Back in November, Monti’s popularity was such that he could have imposed to parliament and to the country measures that would have been impossible to even discuss for the previous governments. His power was not due to the usual honeymoon effect, as here there was no election and no love, only fear of national bankruptcy and the general consensus that if there is someone that can save Italy, it is Super Mario.

Eight months later, the day after parliament finally passed the most complicated bill introduced by Monti (which had to be pushed with repeated confidence votes), the Labour bill, things are quite different. It is possible, even if not likely, that Monti will have tried to pressure his European colleagues at the summit currently underway that unless he comes back home with a tangible result from his list of requests, he will resign. It wouldn’t be an empty threat. Monti knows that his power base, the Italian people, has eroded as Italians have seen the famous ‘spread’ return back near the levels last seen during the last days of Berlusconi’s administration. Simply put, Italians agreed to tighten their belts without too much complaint but were expecting in return to be able to return borrowing at European and not South American rates, to see Italy diverge from not only Greece, but also Spain, Portugal, Cyprus.

Unfortunately, this hasn’t happened and there are two main reasons for this, the first endogenous and the other one exogenous, as Monti himself would have said in his Macroeconomics classes. The exogenous variable is the continuation of the European crisis which sees markets continuing to go after the next perceived weak link. When Spain’s banks got bailed out, Italy’s started appearing in the crosshairs.  Monti is quite appropriately trying to address this by persuading Ms.Merkel that the markets need some short term mechanism that automatically speed-limit the borrowing costs of Italy, Spain and the like to deviate too much from Germany’s.  We will know soon if he succeeds. The internal issue is that Monti’s government ended up watering down its initial promises and has had to acquiesce to the political games in an even greater way as ‘normal’ governments, as he has no constituency in parliament of his own. The main example is the Labour bill: nobody likes it because it didn’t really achieve anything. Ms.Fornero had a historical chance of rewriting the book on Italy’s terrible labour laws but only achieved to change a few footnotes.

A Hot June

June is going to be even warmer than usual, not only in the Med, but across Europe. If the ‘anti-Europe’ parties win the re-vote in Greece, the EU and the ECB in particular will have to unsheathe whatever secret weapons they have prepared in order to prevent the great recession turning into the great depression of the twenty-first century.

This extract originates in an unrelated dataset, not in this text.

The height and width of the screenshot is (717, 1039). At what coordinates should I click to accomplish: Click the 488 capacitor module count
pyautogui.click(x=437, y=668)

There are three main outcomes following a ‘bad’ outcome in Greece. The most likely, but just, is still that the ECB and the EU will step up to the plate and do whatever it takes to keep Greece in the Euro despite the vote. This will have to include agreeing to much softer bailout terms, debt forgiveness, quantitative easing, and other novel weapons.

The second possible outcome is that Greece is allowed to leave the Euro in an ‘orderly’ fashion, i.e. with the cover of many of the same actions described above save of course for the softer bailout. The objective will not be to help Greece but to attempt to stop the rout by the Balkans and prevent a Southern European contagion. This will probably be a short term solution.

The third possibility is that in the context of a disorderly Greek exit, the ‘hard’ countries, led by Germany leave the Euro and adopt some new version of the DMark. This will have the effect of mitigating the depreciation of the ‘leftover Euro’ and of curing the problem of the two speed euro once and for all. Strong countries will adopt the new DM and be under German orbit, while the Med and others will have a ‘weaker’ common currency.

Clearly, all solutions save for one where the Euro remains in its current form with its current members will generate short term disruption in a scale that hasn’t been seen in most people’s living memory.